### SOURCE DATA
# # # # #

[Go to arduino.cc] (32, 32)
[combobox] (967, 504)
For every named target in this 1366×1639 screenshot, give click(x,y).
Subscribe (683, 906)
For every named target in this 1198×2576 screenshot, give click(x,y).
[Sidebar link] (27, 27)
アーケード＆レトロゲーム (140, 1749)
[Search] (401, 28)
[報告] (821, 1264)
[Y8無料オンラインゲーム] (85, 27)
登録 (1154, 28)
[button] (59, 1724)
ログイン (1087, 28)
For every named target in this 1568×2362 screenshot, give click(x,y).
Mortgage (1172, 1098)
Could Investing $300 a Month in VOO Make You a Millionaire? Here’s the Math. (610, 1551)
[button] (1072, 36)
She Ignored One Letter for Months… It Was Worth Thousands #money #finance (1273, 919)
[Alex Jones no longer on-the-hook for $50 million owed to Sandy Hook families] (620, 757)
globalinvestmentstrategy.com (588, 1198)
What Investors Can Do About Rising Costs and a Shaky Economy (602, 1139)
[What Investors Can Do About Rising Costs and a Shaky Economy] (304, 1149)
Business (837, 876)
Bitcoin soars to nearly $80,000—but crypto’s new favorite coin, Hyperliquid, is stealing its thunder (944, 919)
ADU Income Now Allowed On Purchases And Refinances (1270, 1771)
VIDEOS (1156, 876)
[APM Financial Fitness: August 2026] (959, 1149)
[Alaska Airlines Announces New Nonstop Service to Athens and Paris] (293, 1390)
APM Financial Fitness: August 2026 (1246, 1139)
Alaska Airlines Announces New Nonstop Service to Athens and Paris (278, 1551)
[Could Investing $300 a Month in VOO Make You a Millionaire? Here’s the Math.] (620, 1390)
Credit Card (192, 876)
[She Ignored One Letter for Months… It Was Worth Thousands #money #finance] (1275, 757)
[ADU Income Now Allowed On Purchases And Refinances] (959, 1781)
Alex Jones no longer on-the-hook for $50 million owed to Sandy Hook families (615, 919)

# # # # #

Every line of the material above must be duplicated exactly.

[Go to arduino.cc] (32, 32)
[combobox] (967, 504)
For every named target in this 1366×1639 screenshot, give click(x,y).
Subscribe (683, 906)
For every named target in this 1198×2576 screenshot, give click(x,y).
[Sidebar link] (27, 27)
アーケード＆レトロゲーム (140, 1749)
[Search] (401, 28)
[報告] (821, 1264)
[Y8無料オンラインゲーム] (85, 27)
登録 (1154, 28)
[button] (59, 1724)
ログイン (1087, 28)
For every named target in this 1568×2362 screenshot, give click(x,y).
Mortgage (1172, 1098)
Could Investing $300 a Month in VOO Make You a Millionaire? Here’s the Math. (610, 1551)
[button] (1072, 36)
She Ignored One Letter for Months… It Was Worth Thousands #money #finance (1273, 919)
[Alex Jones no longer on-the-hook for $50 million owed to Sandy Hook families] (620, 757)
globalinvestmentstrategy.com (588, 1198)
What Investors Can Do About Rising Costs and a Shaky Economy (602, 1139)
[What Investors Can Do About Rising Costs and a Shaky Economy] (304, 1149)
Business (837, 876)
Bitcoin soars to nearly $80,000—but crypto’s new favorite coin, Hyperliquid, is stealing its thunder (944, 919)
ADU Income Now Allowed On Purchases And Refinances (1270, 1771)
VIDEOS (1156, 876)
[APM Financial Fitness: August 2026] (959, 1149)
[Alaska Airlines Announces New Nonstop Service to Athens and Paris] (293, 1390)
APM Financial Fitness: August 2026 (1246, 1139)
Alaska Airlines Announces New Nonstop Service to Athens and Paris (278, 1551)
[Could Investing $300 a Month in VOO Make You a Millionaire? Here’s the Math.] (620, 1390)
Credit Card (192, 876)
[She Ignored One Letter for Months… It Was Worth Thousands #money #finance] (1275, 757)
[ADU Income Now Allowed On Purchases And Refinances] (959, 1781)
Alex Jones no longer on-the-hook for $50 million owed to Sandy Hook families (615, 919)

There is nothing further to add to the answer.